Influence of the amino acid differences between the hemagglutinin HA1 domains of influenza virus H1N1 strains on their reaction with antibody.

For influenza H1N1 strains, including some of their escape variants, the association of amino acid differences located at their hemagglutinin HA1 domains with their antigenic relationship was examined. The antigenic relationship was recorded in terms of the ratios of hemagglutination inhibition (HI) titers, the concentration of antibody molecules recognized by the virus, and the equilibrium constant of epitope-paratope interaction determined with heterologous virus compared to that found with homologous virus. The HI titers of antisera were found to depend primarily on the concentration of antibody molecules recognized by the virus and much less on the equilibrium constants. The avidity of antibody in sera raised against historically later strains with earlier strains was higher than vice versa. In contrast to the results obtained with antisera, the same concentration of monoclonal antibody directed to the Sb site of A/Brazil virus was recognized by both heterologous and homologous viruses, and the differences in HI titers observed were due to avidity changes only.
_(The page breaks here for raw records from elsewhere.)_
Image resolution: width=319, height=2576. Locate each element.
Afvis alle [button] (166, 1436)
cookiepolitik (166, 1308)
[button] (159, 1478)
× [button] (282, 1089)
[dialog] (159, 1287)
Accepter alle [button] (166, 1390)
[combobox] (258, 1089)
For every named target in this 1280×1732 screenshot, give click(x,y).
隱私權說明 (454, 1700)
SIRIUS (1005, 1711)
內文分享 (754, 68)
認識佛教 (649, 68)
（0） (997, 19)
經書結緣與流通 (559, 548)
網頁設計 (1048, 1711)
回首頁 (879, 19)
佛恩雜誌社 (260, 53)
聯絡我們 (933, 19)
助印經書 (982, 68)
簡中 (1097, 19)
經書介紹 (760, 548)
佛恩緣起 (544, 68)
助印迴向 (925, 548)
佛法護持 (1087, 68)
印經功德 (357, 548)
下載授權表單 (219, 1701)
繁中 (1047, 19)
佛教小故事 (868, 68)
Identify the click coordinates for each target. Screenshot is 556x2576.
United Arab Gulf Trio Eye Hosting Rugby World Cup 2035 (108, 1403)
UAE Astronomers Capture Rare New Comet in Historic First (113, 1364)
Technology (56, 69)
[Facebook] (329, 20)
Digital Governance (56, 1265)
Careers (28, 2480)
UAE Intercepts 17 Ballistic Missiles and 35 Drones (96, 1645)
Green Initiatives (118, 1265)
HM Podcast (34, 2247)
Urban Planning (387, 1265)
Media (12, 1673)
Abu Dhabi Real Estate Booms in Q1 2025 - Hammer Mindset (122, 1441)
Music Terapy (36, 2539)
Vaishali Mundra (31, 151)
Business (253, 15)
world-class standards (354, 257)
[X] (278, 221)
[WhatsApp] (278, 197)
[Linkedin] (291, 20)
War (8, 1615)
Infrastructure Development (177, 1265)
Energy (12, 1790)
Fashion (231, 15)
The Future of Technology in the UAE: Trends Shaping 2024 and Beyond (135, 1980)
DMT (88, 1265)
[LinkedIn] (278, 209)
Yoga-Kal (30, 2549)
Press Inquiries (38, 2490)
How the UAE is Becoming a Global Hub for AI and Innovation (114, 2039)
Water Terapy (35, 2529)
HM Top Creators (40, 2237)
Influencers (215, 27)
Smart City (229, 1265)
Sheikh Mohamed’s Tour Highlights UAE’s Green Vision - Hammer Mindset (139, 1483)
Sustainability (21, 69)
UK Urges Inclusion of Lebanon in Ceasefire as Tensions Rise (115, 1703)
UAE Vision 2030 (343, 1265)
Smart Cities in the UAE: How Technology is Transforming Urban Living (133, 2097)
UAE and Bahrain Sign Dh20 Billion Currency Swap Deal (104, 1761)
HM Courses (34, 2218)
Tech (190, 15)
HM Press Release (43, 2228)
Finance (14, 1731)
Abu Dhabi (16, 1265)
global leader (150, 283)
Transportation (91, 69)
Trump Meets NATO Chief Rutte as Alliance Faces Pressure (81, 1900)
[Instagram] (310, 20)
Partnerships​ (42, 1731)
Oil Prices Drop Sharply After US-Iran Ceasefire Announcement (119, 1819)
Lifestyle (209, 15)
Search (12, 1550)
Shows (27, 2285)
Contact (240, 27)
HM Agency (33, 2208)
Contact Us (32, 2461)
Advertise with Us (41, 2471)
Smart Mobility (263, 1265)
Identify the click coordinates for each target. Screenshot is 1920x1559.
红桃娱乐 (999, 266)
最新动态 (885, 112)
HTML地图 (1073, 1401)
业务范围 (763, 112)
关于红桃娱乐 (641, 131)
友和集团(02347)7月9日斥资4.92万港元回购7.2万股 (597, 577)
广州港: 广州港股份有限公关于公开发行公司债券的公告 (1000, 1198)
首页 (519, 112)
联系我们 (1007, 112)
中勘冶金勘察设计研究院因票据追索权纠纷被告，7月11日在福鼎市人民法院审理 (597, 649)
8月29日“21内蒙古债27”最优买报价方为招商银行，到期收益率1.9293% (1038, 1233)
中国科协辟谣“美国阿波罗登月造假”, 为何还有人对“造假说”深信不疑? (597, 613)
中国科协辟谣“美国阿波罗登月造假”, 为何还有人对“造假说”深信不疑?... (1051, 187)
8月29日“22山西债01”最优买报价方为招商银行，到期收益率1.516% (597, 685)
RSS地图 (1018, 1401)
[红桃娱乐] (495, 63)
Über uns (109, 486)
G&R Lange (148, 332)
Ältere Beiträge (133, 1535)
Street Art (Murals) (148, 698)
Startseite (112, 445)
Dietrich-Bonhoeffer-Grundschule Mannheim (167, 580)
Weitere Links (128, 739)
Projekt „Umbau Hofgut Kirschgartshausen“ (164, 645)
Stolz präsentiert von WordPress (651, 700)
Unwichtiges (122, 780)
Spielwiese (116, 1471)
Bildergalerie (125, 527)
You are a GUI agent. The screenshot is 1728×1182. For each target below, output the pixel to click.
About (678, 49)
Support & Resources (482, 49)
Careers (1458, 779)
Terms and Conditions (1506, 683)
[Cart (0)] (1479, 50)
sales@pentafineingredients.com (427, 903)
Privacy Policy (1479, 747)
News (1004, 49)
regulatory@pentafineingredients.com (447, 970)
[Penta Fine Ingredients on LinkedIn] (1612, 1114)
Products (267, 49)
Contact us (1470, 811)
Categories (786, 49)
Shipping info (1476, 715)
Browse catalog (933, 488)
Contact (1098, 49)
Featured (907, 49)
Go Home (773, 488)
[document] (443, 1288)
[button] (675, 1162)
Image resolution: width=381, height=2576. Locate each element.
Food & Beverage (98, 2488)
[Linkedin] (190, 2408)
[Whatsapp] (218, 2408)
Some of the amino acid differences located at each of the antigenic sites were found to be associated with a reduction in the HI titers and in the concentration of antibody molecules recognized by heterologous virus, whereas other differences in addition decreased the avidity of epitope-paratope interaction. Further amino acid differences decreased the avidity only. The strains tested differed also in their amino acids located outside the antigenic sites. However, an influence of these differences on the reaction of virus with antibody could not be evidenced. For the strains tested, the antigenic hemagglutinin drift occurred by reduction of the concentration of antibody molecules recognized by the virus and by avidity changes, which, in turn, were caused by exchanges of some key residues located at the antigenic sites.